Every PDS4 product - observation, document, or collection - has its own version number. The product version number tracks changes in both the label and the data files of that product. The version number of a collection product tracks changes in the collection label and in the inventory table.

For the collection, minor version numbers typically indicate small changes in the collection label, while major version numbers indicate changes to the inventory table. A collection must be updated when any of the following happens:

  • A new member product - that is, one with a logical identifier (LID) not previously listed in the inventory table - is added to the collection. The new LID, or LID+VID, is added to the existing inventory table, if any.

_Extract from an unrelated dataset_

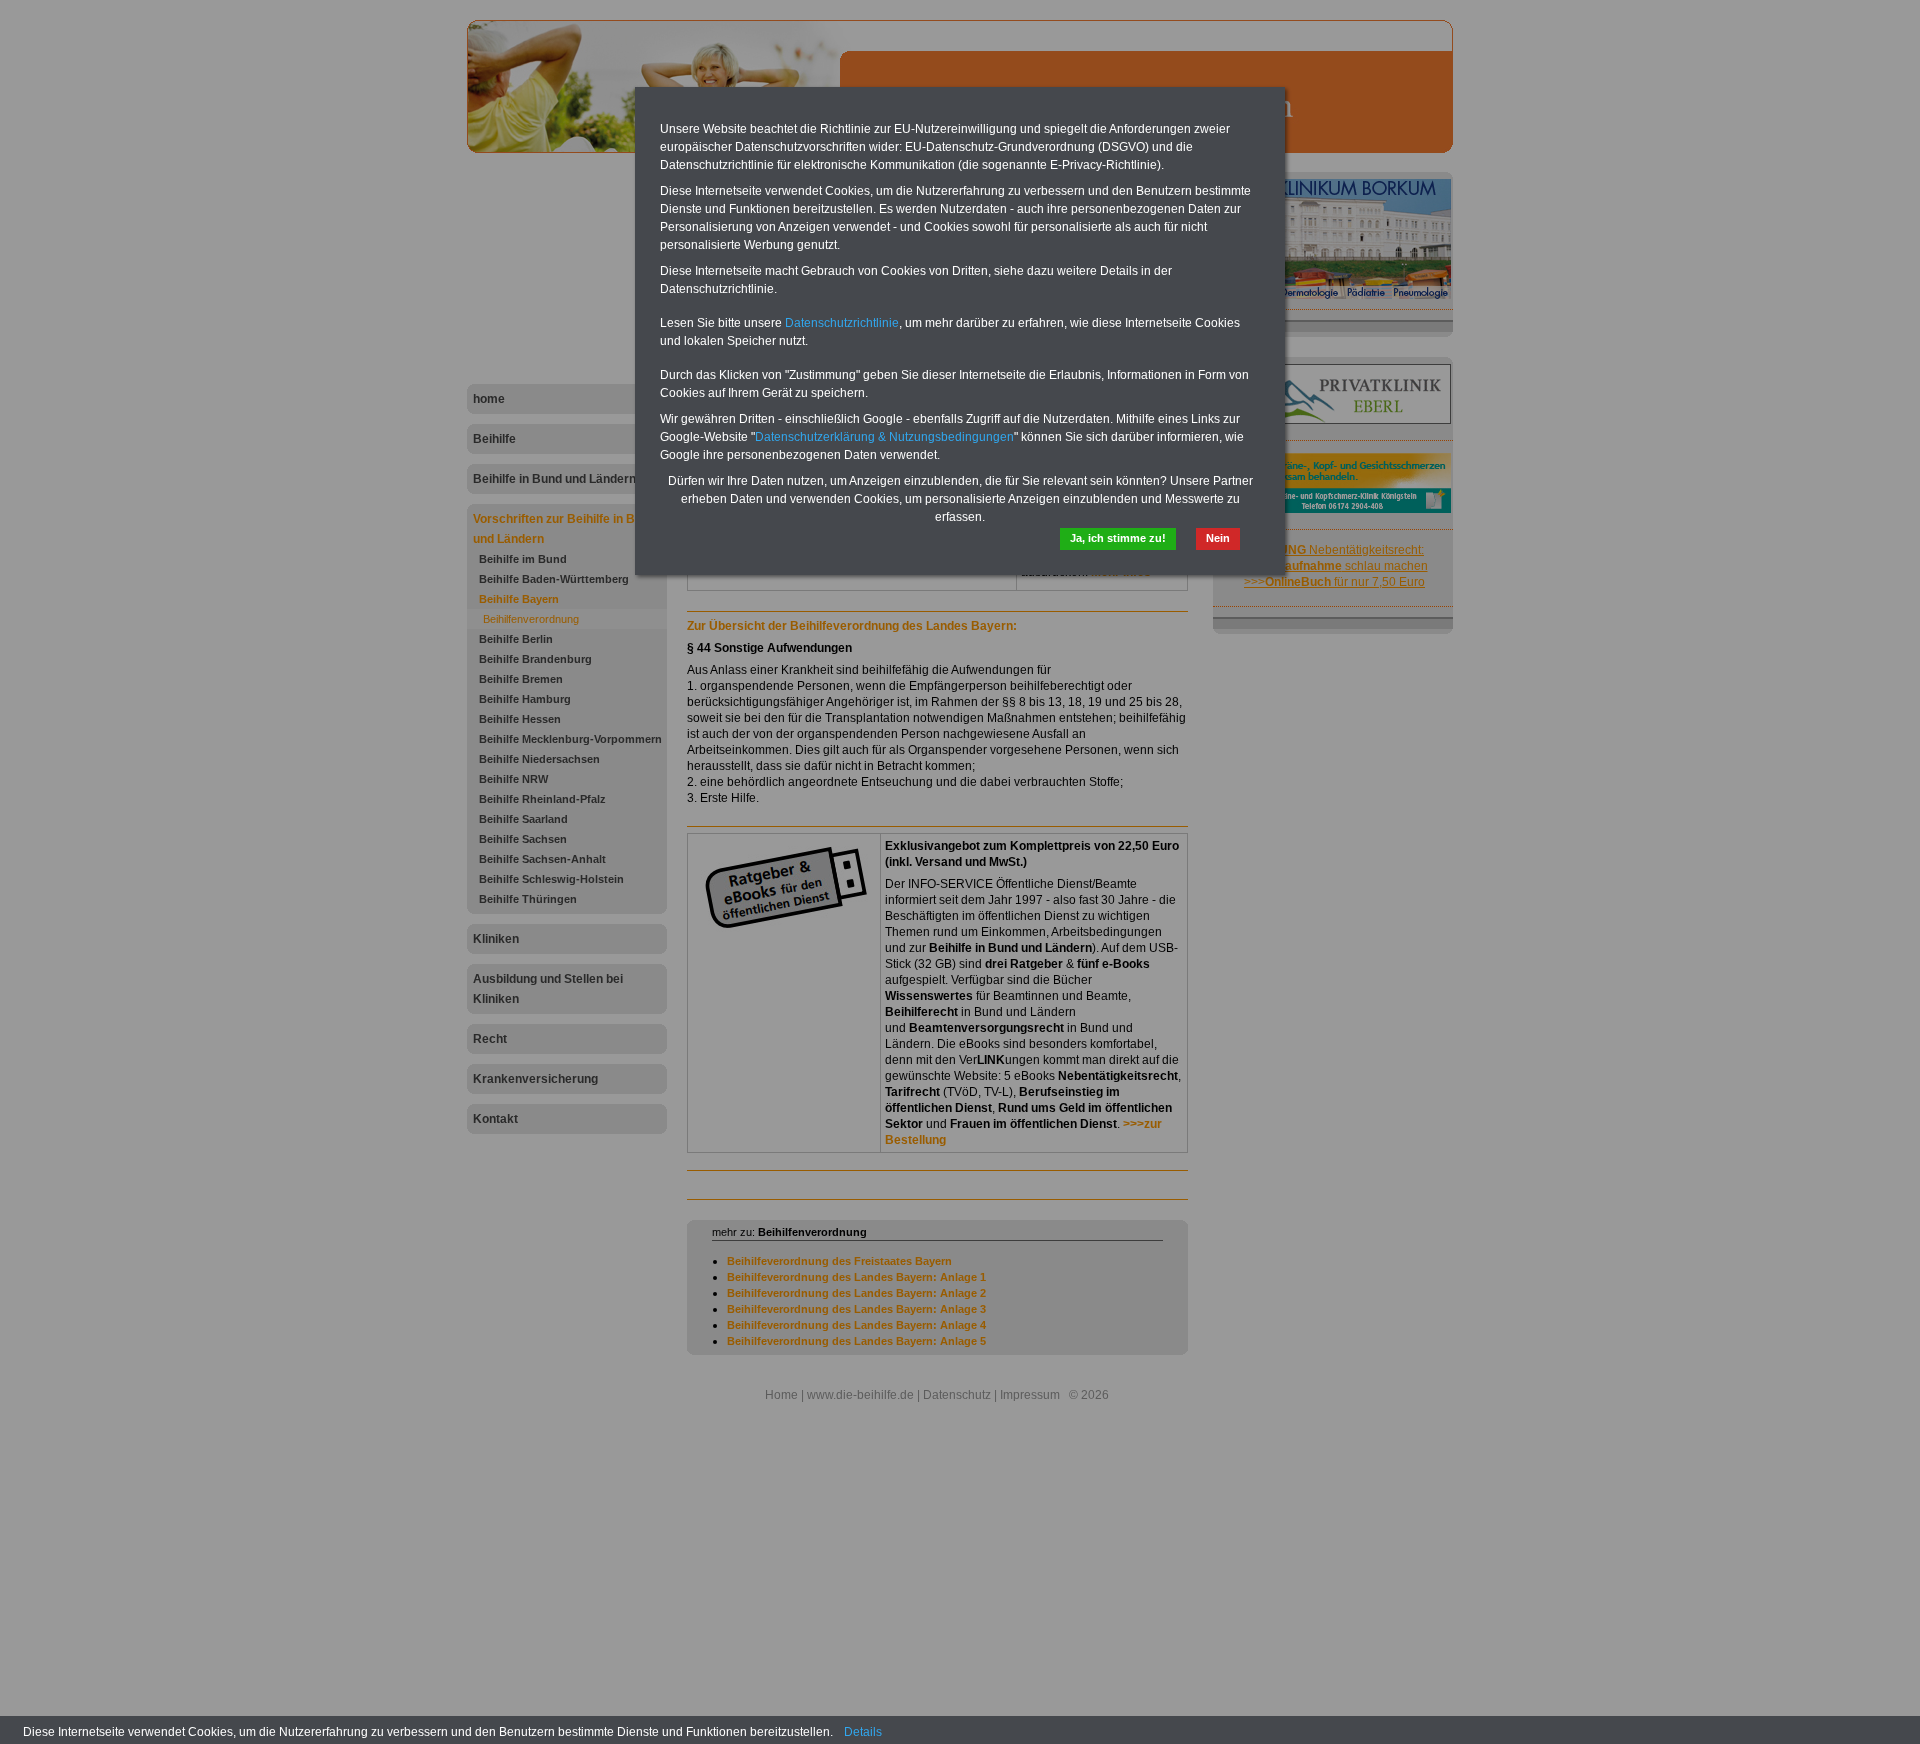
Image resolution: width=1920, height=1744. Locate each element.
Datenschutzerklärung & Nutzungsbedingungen (884, 437)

  • A primary member of the collection is updated and has a new version identifier (VID). In this case the line in the inventory table referring to the old version is replaced with a line referring to the new version of the member product.
  • A secondary member identifier by LID+VID is updated, and the new version should be referenced by this collection rather than the older version. This case is treated the same way as an updated version of a primary member product - the new LID+VID replaces the old LID+VID.
  • A member product, primary or secondary, is dropped from the collection. The line referring to the dropped product is simply removed from the inventory table, and the collection label updated accordingly. This doesn't happen very often, so when it does a specific remark should be included in the <Modification_History> section of the collection label noting that one or more products have been dropped.